WHAT TO PRODUCE:
The result should be every line in the data below that carries the string "computer".

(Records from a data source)
________________________________________
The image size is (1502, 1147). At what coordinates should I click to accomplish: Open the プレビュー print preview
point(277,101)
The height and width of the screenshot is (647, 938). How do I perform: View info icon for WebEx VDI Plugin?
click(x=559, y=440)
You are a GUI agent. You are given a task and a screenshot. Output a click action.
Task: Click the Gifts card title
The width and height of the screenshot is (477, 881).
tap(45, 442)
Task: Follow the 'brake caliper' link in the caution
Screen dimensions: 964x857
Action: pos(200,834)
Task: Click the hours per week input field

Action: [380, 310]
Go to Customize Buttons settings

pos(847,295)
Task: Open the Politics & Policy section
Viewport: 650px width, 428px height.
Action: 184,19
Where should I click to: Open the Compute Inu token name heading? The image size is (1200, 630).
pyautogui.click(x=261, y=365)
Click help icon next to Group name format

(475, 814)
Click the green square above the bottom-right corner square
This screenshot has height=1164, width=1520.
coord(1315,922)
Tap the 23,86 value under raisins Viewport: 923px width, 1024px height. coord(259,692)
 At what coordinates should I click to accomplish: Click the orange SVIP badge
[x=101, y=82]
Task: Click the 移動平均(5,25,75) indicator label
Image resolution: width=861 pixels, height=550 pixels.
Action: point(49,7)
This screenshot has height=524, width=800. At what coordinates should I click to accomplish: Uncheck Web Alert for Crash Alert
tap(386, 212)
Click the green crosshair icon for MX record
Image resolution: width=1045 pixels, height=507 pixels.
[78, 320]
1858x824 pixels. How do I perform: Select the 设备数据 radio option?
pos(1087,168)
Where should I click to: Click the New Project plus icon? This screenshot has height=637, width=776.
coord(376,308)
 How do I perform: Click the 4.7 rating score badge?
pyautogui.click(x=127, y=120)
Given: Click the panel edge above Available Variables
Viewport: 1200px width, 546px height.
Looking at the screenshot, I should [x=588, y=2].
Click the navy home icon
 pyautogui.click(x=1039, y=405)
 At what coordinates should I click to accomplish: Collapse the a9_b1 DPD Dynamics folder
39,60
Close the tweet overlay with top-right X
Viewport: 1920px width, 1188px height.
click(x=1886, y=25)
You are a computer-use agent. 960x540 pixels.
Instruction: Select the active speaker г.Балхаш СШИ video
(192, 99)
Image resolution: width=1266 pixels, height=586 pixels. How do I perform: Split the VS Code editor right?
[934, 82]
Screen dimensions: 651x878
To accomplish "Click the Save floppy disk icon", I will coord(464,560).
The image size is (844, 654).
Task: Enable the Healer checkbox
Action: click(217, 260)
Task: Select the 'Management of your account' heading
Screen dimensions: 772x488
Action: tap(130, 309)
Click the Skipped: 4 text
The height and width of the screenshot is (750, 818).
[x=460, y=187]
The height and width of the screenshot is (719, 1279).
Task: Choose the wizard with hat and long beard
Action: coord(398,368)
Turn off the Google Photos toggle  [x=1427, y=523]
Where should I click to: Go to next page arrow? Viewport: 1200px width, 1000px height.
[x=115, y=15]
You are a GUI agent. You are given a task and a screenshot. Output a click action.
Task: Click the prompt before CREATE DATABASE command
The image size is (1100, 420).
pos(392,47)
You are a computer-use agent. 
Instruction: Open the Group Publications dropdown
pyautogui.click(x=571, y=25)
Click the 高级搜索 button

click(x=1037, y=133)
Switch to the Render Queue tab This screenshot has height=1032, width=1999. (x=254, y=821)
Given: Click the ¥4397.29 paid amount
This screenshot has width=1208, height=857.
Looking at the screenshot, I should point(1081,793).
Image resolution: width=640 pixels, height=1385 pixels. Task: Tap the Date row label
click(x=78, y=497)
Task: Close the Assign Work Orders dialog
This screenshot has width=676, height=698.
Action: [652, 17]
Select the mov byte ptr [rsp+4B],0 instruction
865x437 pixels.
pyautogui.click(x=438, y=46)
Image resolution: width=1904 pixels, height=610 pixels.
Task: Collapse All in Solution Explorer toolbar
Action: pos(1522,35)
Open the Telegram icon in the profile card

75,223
________________________________________
EXERCISE RESULT:
You are a computer-use agent. 960x540 pixels.
You are a computer-use agent. 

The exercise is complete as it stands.